── DOCUMENT
Citations de Christine Maillard (85)
Le texte s’adresse à tous les humains en quête du sens (« ce qui est encore sans réponse »), à tous ceux qui vivent un conflit éthique, une « collision de devoirs » (« ce qui est en quête de solution »), et plus généralement à tous ceux qui souffrent, qui vivent douloureusement leur incarnation (« ceux qui sont en mal de délivrance »).
Il s’agit […] d’enseigner aux âmes à savoir distinguer le Principe absolu de sa manifestation, afin que, ne s’identifiant plus à la seconde, elle puisse reconnaître son identité essentielle avec le premier.
L’interaction des deux principes opposés, chacun double (et formant ensemble une quaternité) est la condition de la coniunctio. Ce qui signifie, sur le plan éthique, que le bien périra de son propre mal s’il n’est pas fécondé et incité à se dépasser lui-même par l’échange avec le mal ; que la conscience s’atrophie de sa propre entropie si elle n’est pas confrontée à l’Ombre qui met en route la fonction transcendante. C’est dans cette mesure que tendre vers le bien est un mal.
────
── LISTE DES DONNÉES
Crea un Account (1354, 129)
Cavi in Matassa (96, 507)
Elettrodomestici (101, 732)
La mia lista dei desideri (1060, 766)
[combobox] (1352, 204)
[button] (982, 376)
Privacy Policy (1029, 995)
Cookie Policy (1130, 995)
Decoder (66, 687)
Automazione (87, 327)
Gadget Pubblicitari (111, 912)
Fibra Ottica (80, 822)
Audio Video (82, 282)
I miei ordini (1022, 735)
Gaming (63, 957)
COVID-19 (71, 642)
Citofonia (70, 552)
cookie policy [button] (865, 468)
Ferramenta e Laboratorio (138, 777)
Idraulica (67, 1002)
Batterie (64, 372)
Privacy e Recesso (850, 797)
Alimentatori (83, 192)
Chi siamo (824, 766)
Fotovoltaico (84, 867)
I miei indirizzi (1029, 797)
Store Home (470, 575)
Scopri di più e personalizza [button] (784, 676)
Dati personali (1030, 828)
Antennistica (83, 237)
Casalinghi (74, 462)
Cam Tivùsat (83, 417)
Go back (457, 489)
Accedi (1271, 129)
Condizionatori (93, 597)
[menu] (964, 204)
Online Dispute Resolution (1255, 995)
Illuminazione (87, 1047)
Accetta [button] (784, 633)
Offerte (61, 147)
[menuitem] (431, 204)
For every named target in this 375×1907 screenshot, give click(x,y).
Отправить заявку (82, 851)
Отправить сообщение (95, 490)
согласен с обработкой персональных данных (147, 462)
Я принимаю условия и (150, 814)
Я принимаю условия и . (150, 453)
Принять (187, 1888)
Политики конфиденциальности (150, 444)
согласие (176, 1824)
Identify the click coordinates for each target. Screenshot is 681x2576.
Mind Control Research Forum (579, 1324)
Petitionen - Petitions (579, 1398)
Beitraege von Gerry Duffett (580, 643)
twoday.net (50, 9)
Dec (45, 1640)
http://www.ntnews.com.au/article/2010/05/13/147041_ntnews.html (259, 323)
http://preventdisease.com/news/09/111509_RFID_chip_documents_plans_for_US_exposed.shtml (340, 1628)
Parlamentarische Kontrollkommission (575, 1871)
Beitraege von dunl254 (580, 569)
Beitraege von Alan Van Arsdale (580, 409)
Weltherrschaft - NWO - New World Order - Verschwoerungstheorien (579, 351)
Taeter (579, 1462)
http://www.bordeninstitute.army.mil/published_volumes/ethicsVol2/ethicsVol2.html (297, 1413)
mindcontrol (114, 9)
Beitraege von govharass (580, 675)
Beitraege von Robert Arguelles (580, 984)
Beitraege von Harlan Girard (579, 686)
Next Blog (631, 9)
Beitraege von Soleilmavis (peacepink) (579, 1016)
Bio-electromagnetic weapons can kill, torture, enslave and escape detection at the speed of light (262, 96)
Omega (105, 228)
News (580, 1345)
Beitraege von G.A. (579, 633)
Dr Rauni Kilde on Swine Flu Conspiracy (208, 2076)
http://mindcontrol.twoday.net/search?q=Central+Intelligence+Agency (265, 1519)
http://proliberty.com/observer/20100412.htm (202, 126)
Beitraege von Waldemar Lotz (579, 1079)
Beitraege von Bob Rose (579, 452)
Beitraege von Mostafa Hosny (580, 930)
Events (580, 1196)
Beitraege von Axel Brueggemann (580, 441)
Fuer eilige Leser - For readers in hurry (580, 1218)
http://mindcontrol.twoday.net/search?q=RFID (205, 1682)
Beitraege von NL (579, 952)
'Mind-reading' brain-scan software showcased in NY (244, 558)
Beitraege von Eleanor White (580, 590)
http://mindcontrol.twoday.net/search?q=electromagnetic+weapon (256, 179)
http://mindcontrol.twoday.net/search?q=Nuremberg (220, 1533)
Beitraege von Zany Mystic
────
EXERCICES |
[1] Indiquez, s'il vous plaît, si chaque affirmation concorde avec les citations, par oui ou non, en citant à l'identique les mots décisifs. (a) Le texte s'adresse à ceux qui vivent un conflit éthique. (b) Les deux principes opposés forment ensemble une trinité. (c) Il s'agit d'enseigner aux âmes à s'identifier à la manifestation.
[2] D'après les citations, que devient la conscience si elle n'est pas confrontée à l'Ombre ?
Les données n'ont aucun rôle ici.

RÉPONSES FINALES |
[1]
(a) Oui : « à tous ceux qui vivent un conflit éthique ».
(b) Non : « formant ensemble une quaternité ».
(c) Non : « ne s’identifiant plus à la seconde ».

[2] Elle s'atrophie de sa propre entropie.